Wesprzyj nas już teraz!
Lekarz oddziału kardiochirurgii w szpitalu im. Biegańskiego w Łodzi dr Magdalena Kłosińska powiedziała, że system monitorujący jest znany od lat siedemdziesiątych, ale nowością jest wykorzystywanie bazy 60 tys. epizodów załamań krążeniowych zanotowanych wcześniej w różnych szpitalach i ich analiza algorytmami sztucznej inteligencji.
Aparat analizuje dane z czujników na ciele pacjenta i porównuje z wcześniejszymi przypadkami zapisanymi w systemie. Program komputerowy porównuje parametry krążeniowe pacjenta z zapisanymi w pamięci wcześniejszymi przypadkami i po ich analizie przewiduje, że u pacjenta dojdzie do zapaści. Alarmuje lekarza nawet 10 minut przed gwałtownym pogorszeniem się stanu zdrowia pacjenta. Komputer podpowiada też, która część układu krążenia będzie wymagała wsparcia.

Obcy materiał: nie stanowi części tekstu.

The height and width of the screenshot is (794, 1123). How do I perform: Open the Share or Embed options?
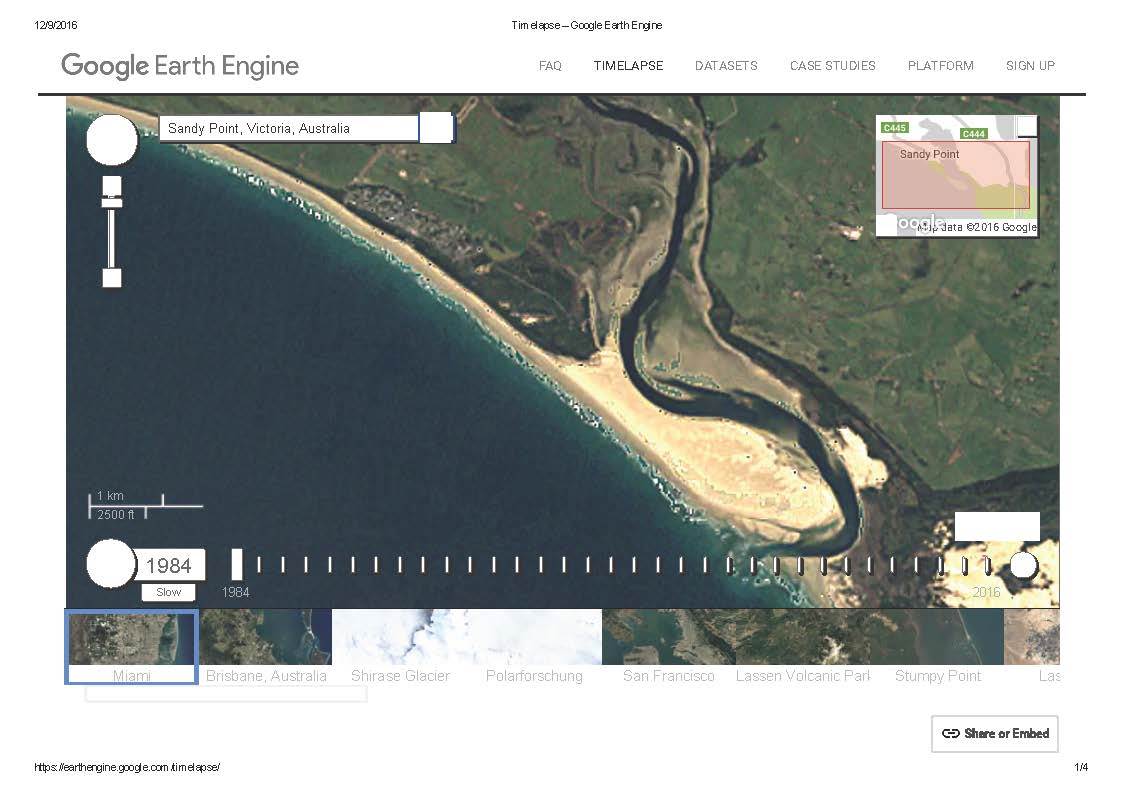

– To cenna wskazówka dla lekarza, bo na reakcję mamy kilka minut, a często nawet mniej. Przy tym systemie zyskujemy cenny czas. Możemy działać, zanim dojdzie do zapaści krążeniowej u pacjenta. Znacznie zwiększa to bezpieczeństwo pacjentów niestabilnych krążeniowo – powiedziała dr Kłosińska.
System najbardziej przydatny jest w ośrodkach kardiologicznych i kardiochirurgicznych, ale też w oddziałach urazowych, gdzie trafiają pacjenci w ciężkich stanach, z możliwością wstrząsu krwotocznego.
Szpital im. Biegańskiego jest drugą w Łodzi, obok szpitala Kopernika placówką, która ma taki zestaw monitorujący.